First Author  Whitehurst CE Year  2001
Journal  Mol Immunol Volume  38
Issue  1 Pages  55-63
PubMed ID  11483210 Mgi Jnum  J:71207
Mgi Id  MGI:2149299 Doi  10.1016/s0161-5890(01)00031-1
Citation  Whitehurst CE, et al. (2001) Normal TCRbeta transcription and recombination in the absence of the Jbeta2-Cbeta2 intronic cis element. Mol Immunol 38(1):55-63
abstractText  The developmental regulation of antigen receptor gene transcription and recombination are mediated by cis regulatory elements. At the T cell receptor beta chain locus (TCRbeta), two DNase I hypersensitive sites within the Jbeta2-Cbeta2 intron contained binding sites for NF-kappaB and additional nuclear factors and were postulated to be involved in controlling TCRbeta transcription and V(D)J recombination.

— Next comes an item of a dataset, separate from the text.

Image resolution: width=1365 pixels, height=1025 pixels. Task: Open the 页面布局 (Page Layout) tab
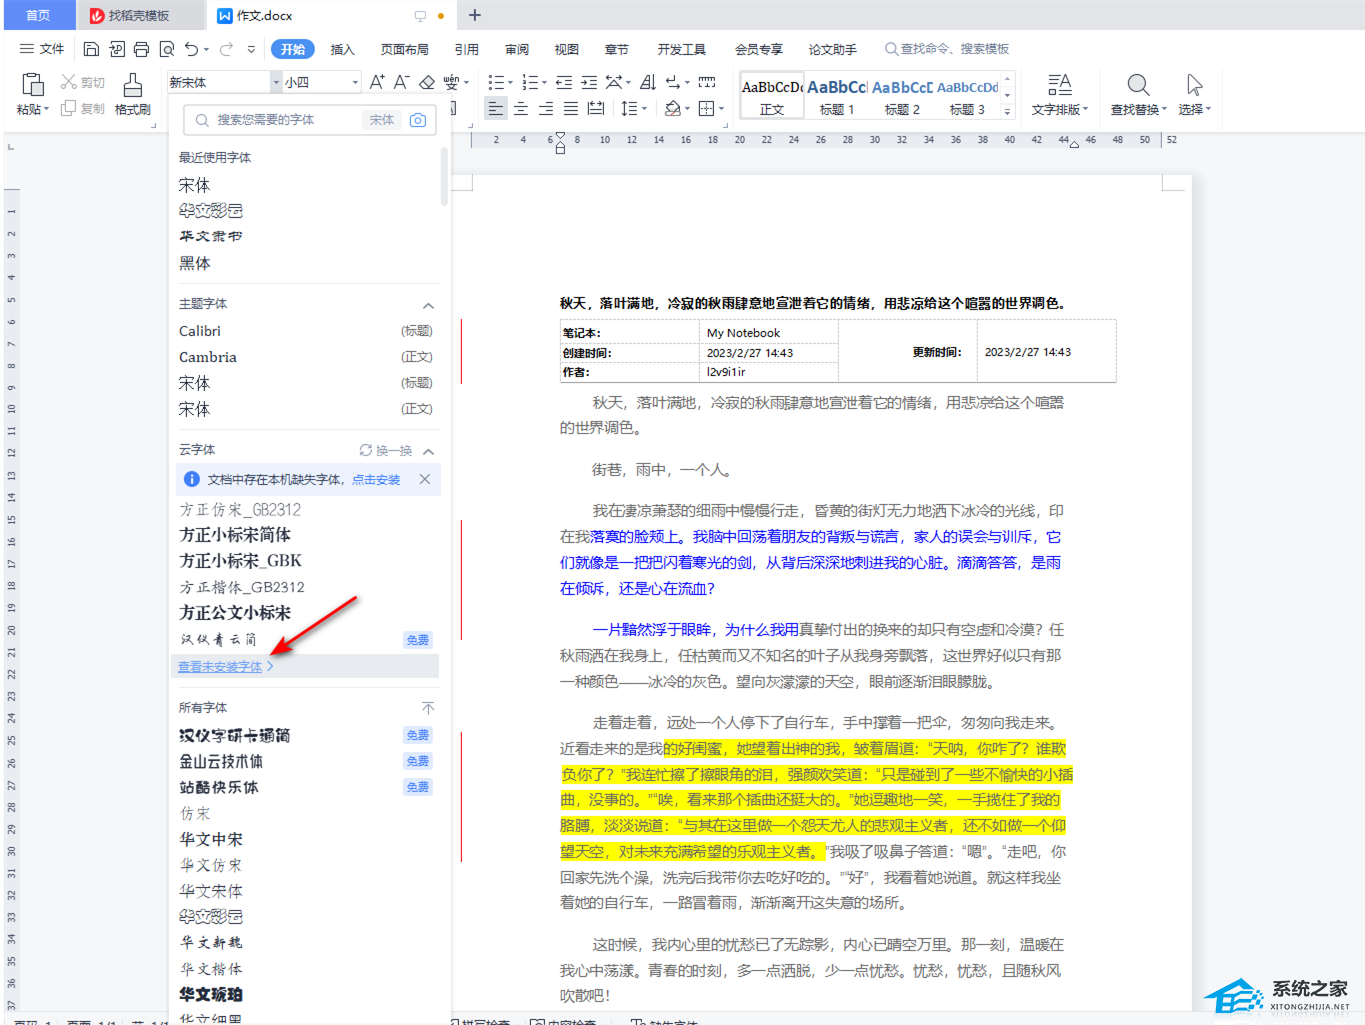(x=404, y=49)
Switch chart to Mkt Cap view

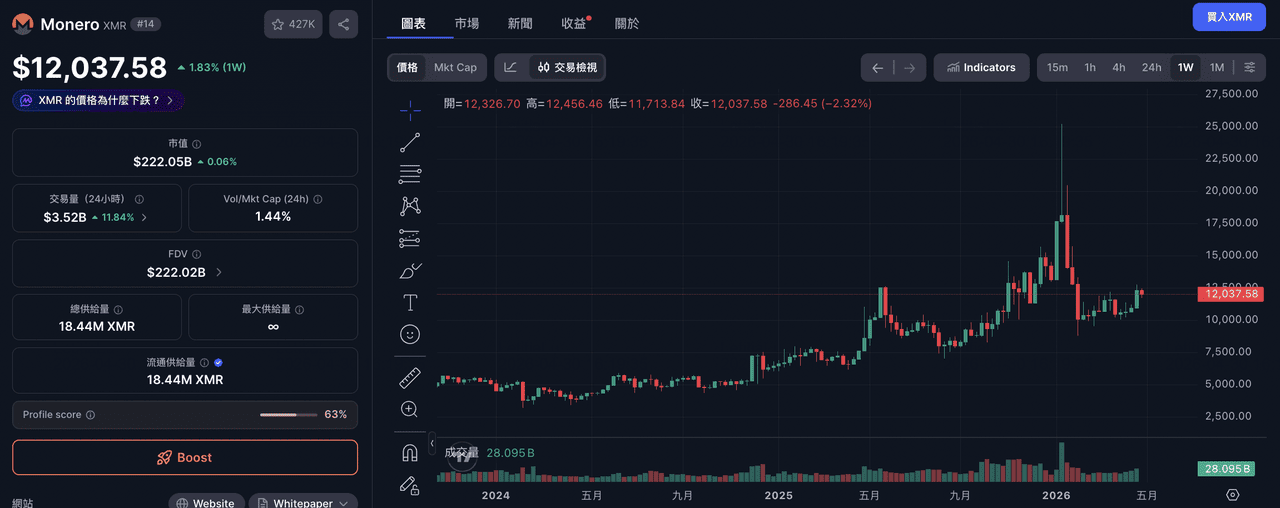pyautogui.click(x=455, y=67)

To test this possibility, we deleted these elements from the mouse genome by homologous recombination and assayed the effect on transcription of both the germline and rearranged TCRbeta locus, and on TCRbeta rearrangement in T and B lymphocytes. We found that TCRbeta transcription and V(D)J recombination and T cell development were normal in these mutant mice. Therefore, the Jbeta2-Cbeta2 intronic elements are dispensable for TCRbeta assembly and function.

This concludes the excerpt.